By doing this, you’ll avoid having to reread your manuscript yet again, and the next time you do read it through, you will have patched up all the most obvious holes. This is important because, as you edit, you want your task to become more and more manageable, moving from the biggest most important edits to eventually fine-tuning and polishing your words.
These Scenes are too Difficult to Write
At a writer’s panel, I had the pleasure of hearing a famous author discuss the process of writing a novel. One individual from the audience asked him how he managed to write day after day. His response stuck with me. The author told the audience that his grandfather was a steel worker, and never took days off just because he didn’t feel like working. The author’s point was to add perspective; if you want to make a career writing novels, then you can’t avoid writing simply because you don’t feel like it.

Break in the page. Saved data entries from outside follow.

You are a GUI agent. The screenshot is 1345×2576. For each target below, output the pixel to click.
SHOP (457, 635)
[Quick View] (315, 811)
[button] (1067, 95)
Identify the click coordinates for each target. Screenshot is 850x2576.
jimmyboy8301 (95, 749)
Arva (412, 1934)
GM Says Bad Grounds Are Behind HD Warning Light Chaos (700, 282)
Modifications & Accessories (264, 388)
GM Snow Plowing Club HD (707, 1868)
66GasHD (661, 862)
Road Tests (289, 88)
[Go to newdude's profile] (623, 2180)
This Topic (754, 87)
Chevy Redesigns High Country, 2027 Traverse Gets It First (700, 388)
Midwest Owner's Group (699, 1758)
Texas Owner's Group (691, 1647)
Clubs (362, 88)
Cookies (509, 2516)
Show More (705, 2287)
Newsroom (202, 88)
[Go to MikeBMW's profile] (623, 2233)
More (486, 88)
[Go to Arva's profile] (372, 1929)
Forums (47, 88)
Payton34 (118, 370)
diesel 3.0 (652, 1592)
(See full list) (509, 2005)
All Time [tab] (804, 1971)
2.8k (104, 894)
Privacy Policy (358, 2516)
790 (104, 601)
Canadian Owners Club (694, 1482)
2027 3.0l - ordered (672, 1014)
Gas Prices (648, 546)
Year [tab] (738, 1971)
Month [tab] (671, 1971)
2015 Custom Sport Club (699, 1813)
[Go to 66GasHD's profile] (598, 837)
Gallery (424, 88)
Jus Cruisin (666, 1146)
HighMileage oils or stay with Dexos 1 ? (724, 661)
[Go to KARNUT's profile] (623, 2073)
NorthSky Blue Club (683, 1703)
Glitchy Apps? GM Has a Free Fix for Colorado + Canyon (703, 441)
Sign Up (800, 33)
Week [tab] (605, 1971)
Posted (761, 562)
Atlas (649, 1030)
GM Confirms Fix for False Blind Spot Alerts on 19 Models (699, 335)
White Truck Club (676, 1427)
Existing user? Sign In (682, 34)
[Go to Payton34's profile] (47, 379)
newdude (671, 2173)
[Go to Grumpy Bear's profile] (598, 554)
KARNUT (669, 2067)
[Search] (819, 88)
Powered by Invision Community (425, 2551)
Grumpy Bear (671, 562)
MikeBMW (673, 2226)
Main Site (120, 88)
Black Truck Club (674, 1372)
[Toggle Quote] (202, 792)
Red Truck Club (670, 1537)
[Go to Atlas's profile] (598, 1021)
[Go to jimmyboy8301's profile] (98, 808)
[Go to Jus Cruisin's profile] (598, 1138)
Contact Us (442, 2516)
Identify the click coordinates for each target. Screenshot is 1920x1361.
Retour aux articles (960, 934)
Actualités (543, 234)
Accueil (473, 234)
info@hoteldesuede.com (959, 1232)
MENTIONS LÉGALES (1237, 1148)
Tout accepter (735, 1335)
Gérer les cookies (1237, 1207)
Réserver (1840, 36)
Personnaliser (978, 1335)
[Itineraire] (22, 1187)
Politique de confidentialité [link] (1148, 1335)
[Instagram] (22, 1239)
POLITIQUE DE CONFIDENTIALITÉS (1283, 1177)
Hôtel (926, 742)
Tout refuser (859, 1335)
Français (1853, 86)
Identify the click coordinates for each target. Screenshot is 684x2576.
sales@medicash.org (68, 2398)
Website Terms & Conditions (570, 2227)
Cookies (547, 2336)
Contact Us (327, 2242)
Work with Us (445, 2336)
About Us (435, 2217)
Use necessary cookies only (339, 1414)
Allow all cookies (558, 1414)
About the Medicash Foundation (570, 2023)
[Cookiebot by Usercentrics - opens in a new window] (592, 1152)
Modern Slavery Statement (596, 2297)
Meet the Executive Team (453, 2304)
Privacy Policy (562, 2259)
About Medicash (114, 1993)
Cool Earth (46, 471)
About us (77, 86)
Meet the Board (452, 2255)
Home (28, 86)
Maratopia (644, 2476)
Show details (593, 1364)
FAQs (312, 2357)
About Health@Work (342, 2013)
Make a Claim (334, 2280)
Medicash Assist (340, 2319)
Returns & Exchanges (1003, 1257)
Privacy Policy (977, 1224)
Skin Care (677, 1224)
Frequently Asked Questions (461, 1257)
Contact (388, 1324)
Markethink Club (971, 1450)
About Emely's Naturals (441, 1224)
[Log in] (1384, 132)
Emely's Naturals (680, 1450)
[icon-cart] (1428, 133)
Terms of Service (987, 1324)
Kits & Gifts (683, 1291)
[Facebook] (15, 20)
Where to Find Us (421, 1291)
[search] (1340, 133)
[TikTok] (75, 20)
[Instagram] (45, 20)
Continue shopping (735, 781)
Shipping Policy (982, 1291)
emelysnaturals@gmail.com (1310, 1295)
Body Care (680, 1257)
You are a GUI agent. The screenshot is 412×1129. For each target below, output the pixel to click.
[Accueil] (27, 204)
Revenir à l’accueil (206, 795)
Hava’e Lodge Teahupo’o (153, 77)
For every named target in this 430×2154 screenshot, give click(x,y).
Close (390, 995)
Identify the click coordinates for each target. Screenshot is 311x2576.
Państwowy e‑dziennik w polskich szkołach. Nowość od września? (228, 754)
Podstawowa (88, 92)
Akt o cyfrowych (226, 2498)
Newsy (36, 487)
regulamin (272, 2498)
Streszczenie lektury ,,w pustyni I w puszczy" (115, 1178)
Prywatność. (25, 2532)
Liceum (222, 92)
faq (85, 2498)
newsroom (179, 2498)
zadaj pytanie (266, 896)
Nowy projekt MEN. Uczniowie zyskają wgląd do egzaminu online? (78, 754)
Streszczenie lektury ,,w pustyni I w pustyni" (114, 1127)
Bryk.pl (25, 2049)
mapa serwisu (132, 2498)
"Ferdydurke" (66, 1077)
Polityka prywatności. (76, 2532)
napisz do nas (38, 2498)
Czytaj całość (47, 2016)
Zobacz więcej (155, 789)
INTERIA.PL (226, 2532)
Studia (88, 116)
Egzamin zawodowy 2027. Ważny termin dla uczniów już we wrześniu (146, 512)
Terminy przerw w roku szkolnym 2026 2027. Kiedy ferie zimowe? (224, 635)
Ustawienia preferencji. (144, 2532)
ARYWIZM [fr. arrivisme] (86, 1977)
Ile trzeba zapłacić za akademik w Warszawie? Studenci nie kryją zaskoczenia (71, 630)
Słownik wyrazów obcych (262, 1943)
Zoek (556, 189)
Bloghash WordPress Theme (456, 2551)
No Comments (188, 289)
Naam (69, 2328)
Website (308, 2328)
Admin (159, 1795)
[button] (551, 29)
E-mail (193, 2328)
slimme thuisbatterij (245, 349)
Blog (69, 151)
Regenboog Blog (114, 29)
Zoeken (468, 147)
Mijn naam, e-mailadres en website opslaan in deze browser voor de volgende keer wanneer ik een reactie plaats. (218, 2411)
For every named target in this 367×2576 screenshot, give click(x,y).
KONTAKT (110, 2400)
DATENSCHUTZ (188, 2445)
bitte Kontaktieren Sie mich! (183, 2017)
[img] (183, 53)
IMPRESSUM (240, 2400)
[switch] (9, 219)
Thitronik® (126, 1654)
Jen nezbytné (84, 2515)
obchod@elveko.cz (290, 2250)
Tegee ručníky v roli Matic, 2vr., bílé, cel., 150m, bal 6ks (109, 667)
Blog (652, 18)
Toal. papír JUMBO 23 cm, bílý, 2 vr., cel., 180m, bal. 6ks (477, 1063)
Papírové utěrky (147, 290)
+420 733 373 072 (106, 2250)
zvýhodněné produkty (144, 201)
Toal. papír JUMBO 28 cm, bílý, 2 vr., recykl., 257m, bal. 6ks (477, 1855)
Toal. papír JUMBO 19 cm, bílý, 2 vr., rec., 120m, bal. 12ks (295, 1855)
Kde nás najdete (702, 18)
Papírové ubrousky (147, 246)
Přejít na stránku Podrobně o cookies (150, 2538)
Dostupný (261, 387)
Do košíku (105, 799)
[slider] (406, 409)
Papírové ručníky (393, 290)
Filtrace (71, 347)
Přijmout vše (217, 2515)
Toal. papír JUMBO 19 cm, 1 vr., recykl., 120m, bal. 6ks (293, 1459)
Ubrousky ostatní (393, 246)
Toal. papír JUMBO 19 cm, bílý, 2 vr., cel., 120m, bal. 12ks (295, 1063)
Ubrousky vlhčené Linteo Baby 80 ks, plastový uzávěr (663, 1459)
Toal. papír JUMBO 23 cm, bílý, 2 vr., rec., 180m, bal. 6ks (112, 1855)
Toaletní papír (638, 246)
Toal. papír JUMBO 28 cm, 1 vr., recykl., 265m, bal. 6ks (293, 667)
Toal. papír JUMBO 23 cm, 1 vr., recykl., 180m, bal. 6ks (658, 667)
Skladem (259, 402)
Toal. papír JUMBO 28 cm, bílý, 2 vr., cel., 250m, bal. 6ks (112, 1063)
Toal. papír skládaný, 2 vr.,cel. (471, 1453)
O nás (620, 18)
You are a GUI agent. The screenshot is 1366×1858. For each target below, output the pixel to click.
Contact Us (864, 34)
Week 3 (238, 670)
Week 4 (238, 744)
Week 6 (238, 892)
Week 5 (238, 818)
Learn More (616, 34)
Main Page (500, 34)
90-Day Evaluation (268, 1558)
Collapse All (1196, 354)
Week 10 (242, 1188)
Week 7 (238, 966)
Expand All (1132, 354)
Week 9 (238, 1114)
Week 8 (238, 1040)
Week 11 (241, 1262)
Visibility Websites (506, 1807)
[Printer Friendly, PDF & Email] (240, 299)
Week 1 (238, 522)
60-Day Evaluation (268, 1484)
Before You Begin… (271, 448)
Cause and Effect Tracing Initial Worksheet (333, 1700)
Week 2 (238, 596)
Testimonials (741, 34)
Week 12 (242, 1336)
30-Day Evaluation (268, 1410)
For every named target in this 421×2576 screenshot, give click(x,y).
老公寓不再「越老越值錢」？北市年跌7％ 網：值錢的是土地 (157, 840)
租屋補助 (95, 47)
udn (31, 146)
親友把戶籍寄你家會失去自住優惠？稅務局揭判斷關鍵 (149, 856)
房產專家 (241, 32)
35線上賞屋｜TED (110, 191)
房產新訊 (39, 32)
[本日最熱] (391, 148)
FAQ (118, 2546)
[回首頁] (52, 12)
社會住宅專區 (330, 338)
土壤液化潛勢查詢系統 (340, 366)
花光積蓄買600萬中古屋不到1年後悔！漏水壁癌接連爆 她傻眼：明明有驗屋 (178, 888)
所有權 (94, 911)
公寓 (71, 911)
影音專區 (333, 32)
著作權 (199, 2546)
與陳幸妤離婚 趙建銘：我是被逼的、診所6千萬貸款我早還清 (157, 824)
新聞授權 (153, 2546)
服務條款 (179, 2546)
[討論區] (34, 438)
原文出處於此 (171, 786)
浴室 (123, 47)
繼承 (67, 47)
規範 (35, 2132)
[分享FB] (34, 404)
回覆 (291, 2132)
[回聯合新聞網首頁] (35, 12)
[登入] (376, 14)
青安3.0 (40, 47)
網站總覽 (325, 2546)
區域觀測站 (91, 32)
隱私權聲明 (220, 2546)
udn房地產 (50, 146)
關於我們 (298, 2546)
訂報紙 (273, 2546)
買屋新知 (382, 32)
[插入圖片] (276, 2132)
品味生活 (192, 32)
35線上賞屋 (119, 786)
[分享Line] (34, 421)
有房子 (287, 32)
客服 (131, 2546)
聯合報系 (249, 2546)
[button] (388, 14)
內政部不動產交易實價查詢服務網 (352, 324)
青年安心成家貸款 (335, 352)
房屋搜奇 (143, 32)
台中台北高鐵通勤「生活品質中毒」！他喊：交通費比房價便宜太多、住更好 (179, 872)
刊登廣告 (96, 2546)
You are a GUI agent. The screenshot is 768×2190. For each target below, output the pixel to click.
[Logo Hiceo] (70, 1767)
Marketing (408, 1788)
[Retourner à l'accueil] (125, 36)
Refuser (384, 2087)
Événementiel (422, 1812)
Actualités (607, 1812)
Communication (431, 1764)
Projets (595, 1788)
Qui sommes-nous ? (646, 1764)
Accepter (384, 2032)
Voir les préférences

My point is a little different. I’m not here to humble you, but I am here to inform you. You can take the time off and avoid writing the scene, but you’ll never get published that way. And if you never get published, you never get the opportunity to be successful as a writer.
Just write the scene and don’t hit backspace. It’s much easier to edit even a rough scene than it is to write one. Make it easier for yourself and put something down on paper. You can always go back to it later.
Inserting Plot Twists
Plot twists, while not as necessary during this round of edits, are oh so fun, and they’ll tighten your book and heighten the its momentum. Plot twists are those revelations that shock readers and leave them reeling. One of the most famous examples appears in Star Wars, when Luke Skywalker finds out Darth Vader is his father.
Plot twists don’t always have to do with finding out a side character’s true identity. It could be information regarding the main character, the plot, the world he or she lives in, and so on. For instance maybe your main character finds out he has the same dark power that the enemy has. This revelation now makes your main character (and your readers) question just how good or evil this character is, and just how good or evil the enemy is. Maybe your character discovers a bit of information that upends her entire set of assumptions; that might be a revelation that will alter entirely how she approaches the main conflict. Whatever the plot twist, the point is to shock the reader.
You’ll no doubt have a series of these plot twists already in your manuscript. However, more is almost always better. The world of fiction in this sense is a lot different than real life. In real life, such revelations and coincidences might be few and far between, but in your book adding in these plot twists heightens the story and increases reader excitement.
Creating a Subplot
Another aspect you’ll want to think about, especially if you feel your book is lean on content, is a subplot. Maybe your main character is trying to get that job promotion in addition to chasing villains. Maybe there is family trouble that your main character must grapple with in addition to the book’s main conflict. Maybe a series of murders occurs that somehow tie into your book’s main conflict.
These are all more minor plots that occur parallel to the main conflict and add more tension and excitement to the story. Whatever subplot you chose, this underlying problem will give your characters and your story additional depth.
If you find your story is a bit on the lean side, or you feel your book needs some additional content, then you’ll want to consider adding in a subplot.
Adding these scenes in will help you determine sections of your story that are really just filler. As you add in these important scenes that push the plot forward and insert plot twists that will increase your book’s momentum, it will be easier for you to identify and remove those sections of text that do not push the plot forward and instead slow down your book’s momentum.